The bottom line here is that instead of doing all the much harder work of adding inlining to our own compiler, all we need to do is let the JVM do it, and we benefit from the years of work that have gone into current JVMs' optimizing compilers. The best way to solve a hard problem is to get someone else to solve it for you, and the JVM does an excellent job of solving this particular hard problem. Instead of giving the JVM a fish *or* teaching it how to fish, we're just giving it a map of the lake; it's already an expert fisherman.

There's also another side to these optimizations: our continued maintenance of an interpreter is starting to pay off. Other JVM languages that don't have an interpreted mode have a much more difficult time doing any runtime optimization; simply put, it's really hard to swap out bytecode you've already loaded unless you're explicitly abstracting how that bytecode gets generated in the first place. In JRuby, where methods have always had to switch from interpreted to jitted at runtime, we're can can hop back and forth much more freely, optimizing along the way.
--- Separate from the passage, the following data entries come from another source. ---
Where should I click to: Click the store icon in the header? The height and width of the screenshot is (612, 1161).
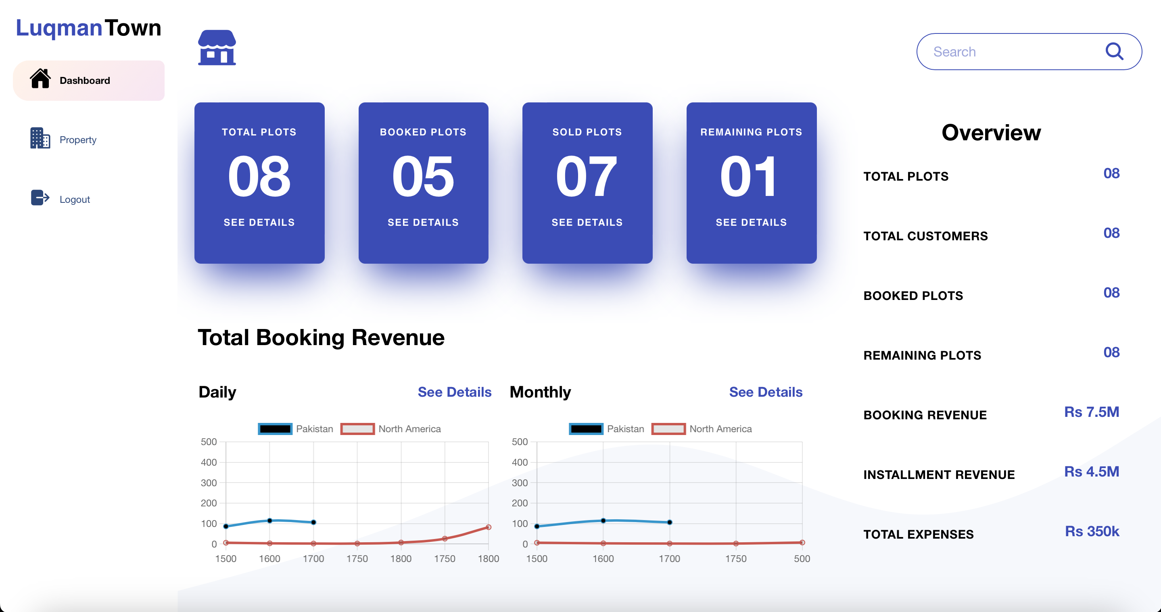[x=217, y=48]
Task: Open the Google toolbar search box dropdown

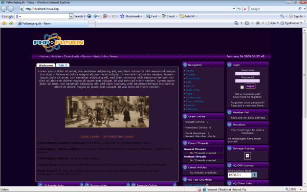Action: point(71,16)
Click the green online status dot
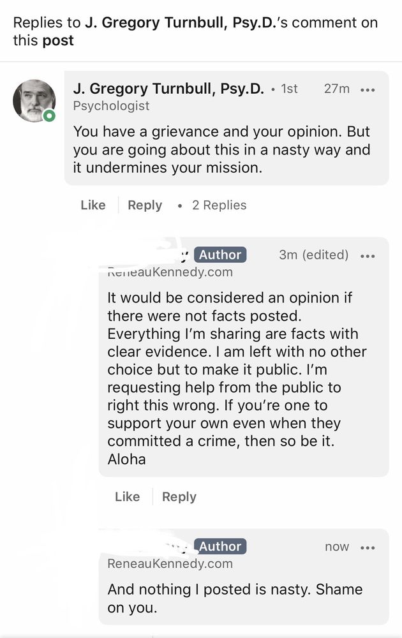 tap(50, 116)
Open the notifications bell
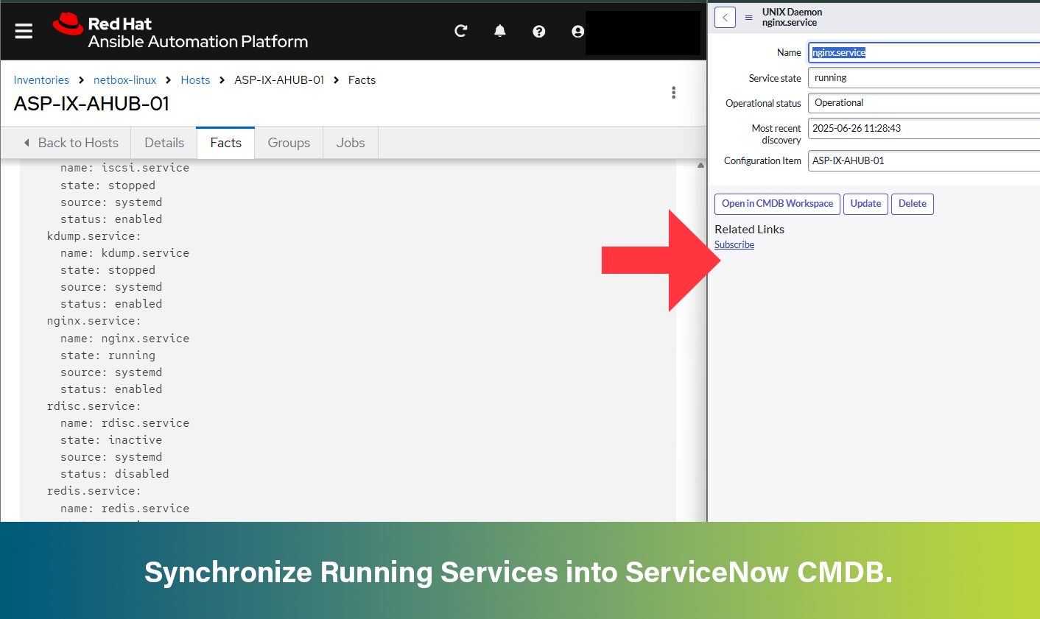1040x619 pixels. tap(500, 31)
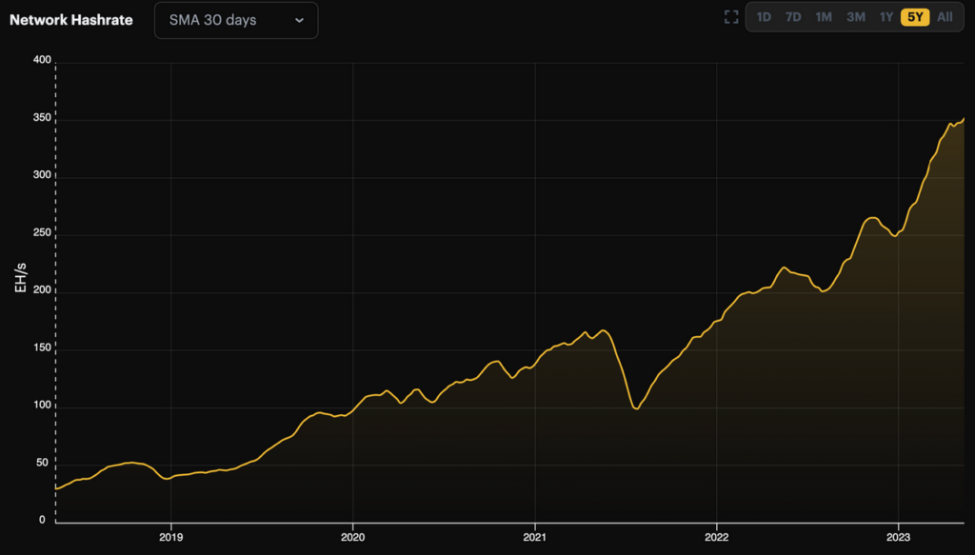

That's all for now. Don't expect to download JRuby 1.6 in a few months and see everything be three times (or ten times! or 100 times!) faster. There's a lot of details we need to work out about when these optimizations will be safe, how users might be able to opt-in to "full" optimization if necessary, and whether we'll get things fast enough to start replacing core code with Ruby. But early results are very promising, and it's assured we'll ship some of this very soon.